Despite these limitations, the study has important strengths. It does not rely on self-reported data regarding clinical conditions or characteristics, but instead includes data from high-quality clinical and birth certificate records. Second, it is population-based, so the sample is not subject to selection bias, which is a concern in samples that are drawn from disability service organizations or voluntary participation. Another strength is the use of longitudinally linked administrative data to identify women with IDD and examine their risk for adverse birth outcomes and differences in labor and delivery-related charges.

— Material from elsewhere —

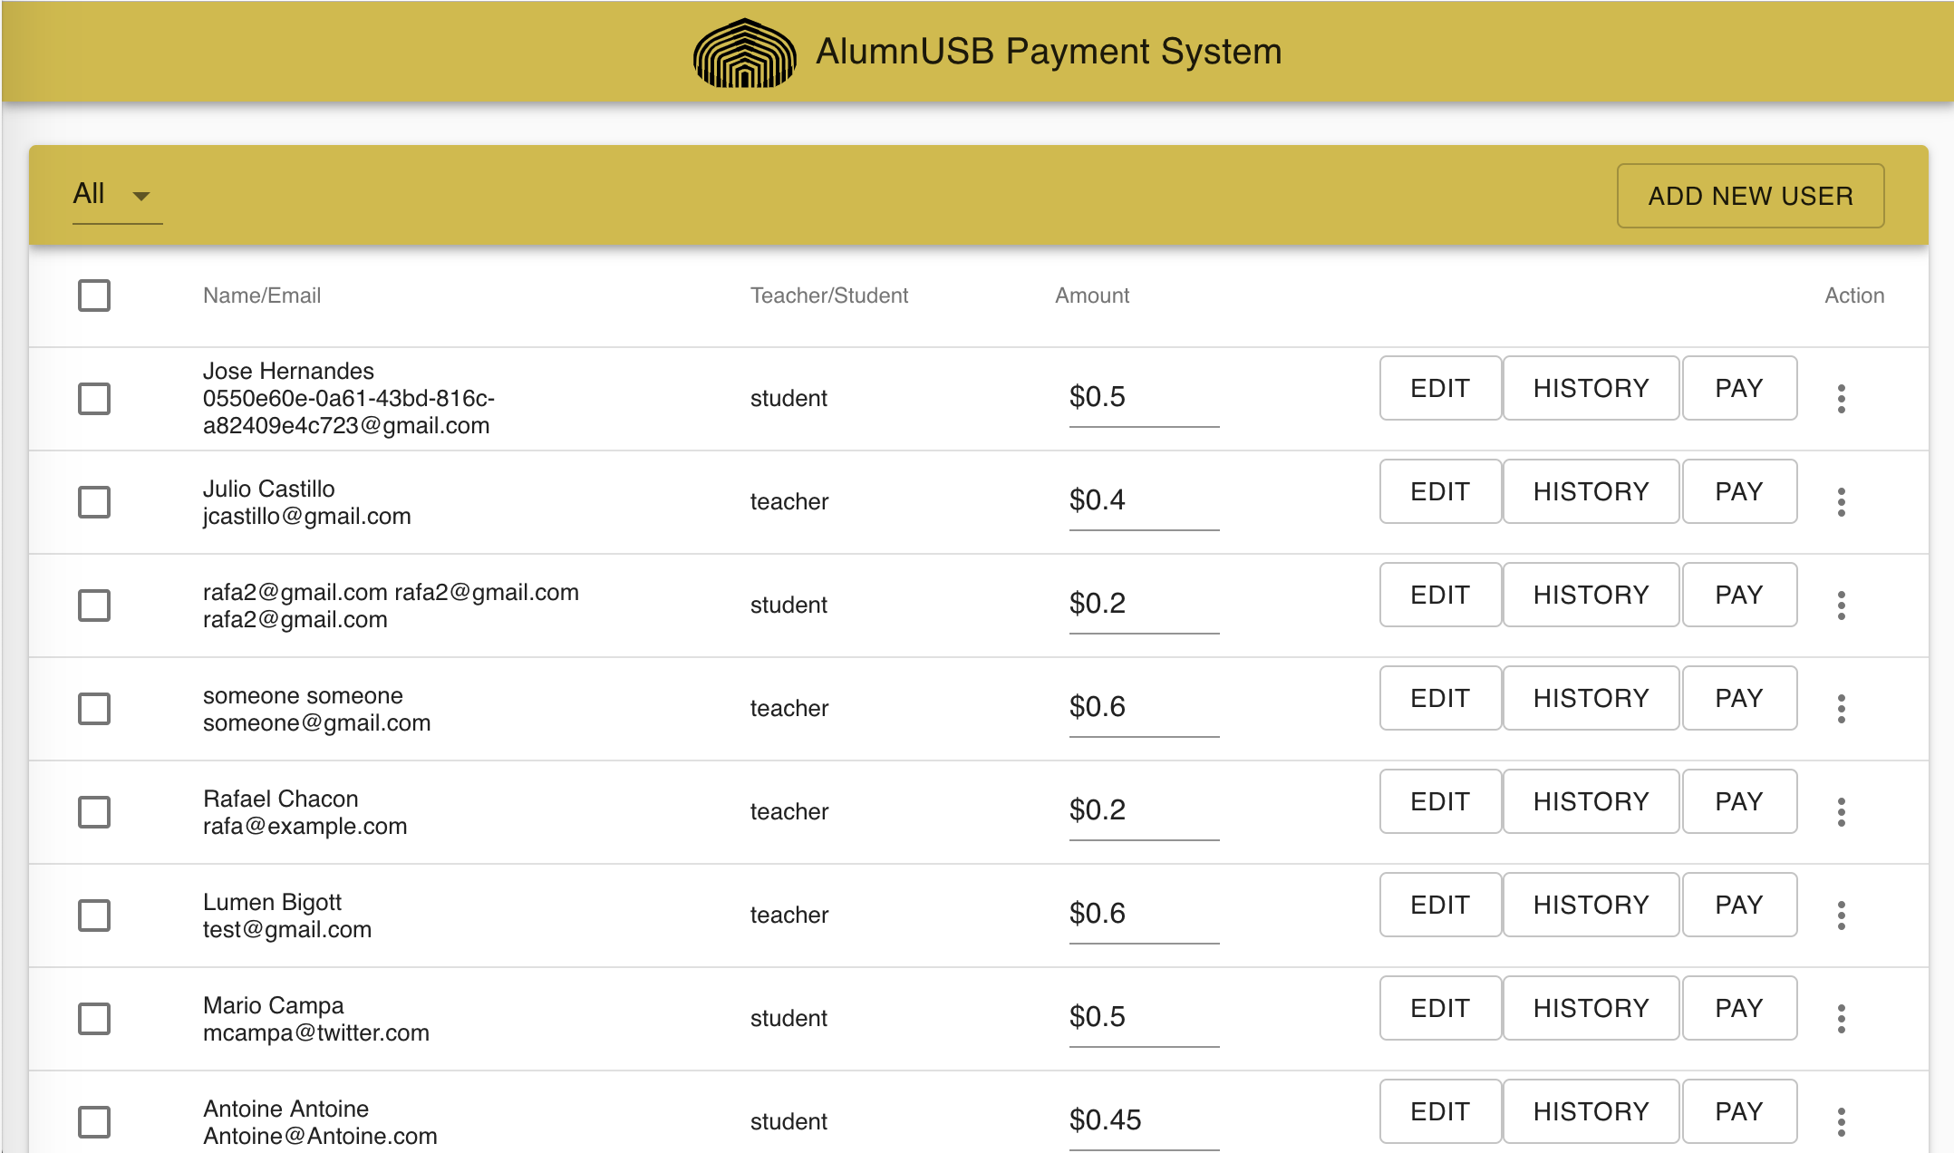The width and height of the screenshot is (1954, 1153).
Task: Click ADD NEW USER button
Action: [x=1750, y=196]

This is the first investigation of racial and ethnic differences in birth outcomes and labor and delivery-related charges among women with IDD in Massachusetts. Our findings underscore the need for an integrated approach to the delivery of comprehensive perinatal services for Black women with IDD. Additionally, further research is needed to examine birth outcomes and delivery charges in other states or regions of the country. Research is also needed to understand the reasons for racial and ethnic differences in labor and delivery-related charges we observed in women with IDD. These findings contribute to an emerging body of work on reproductive health outcomes among women with IDD and may contribute to state-level public health planning and surveillance efforts to ensure equity in access, utilization, and quality of health care services for this population.
Funding support for this research was provided by Grant # 1R01HD082105-01 from the Eunice Kennedy Shriver National Institute for Child Health and Human Development.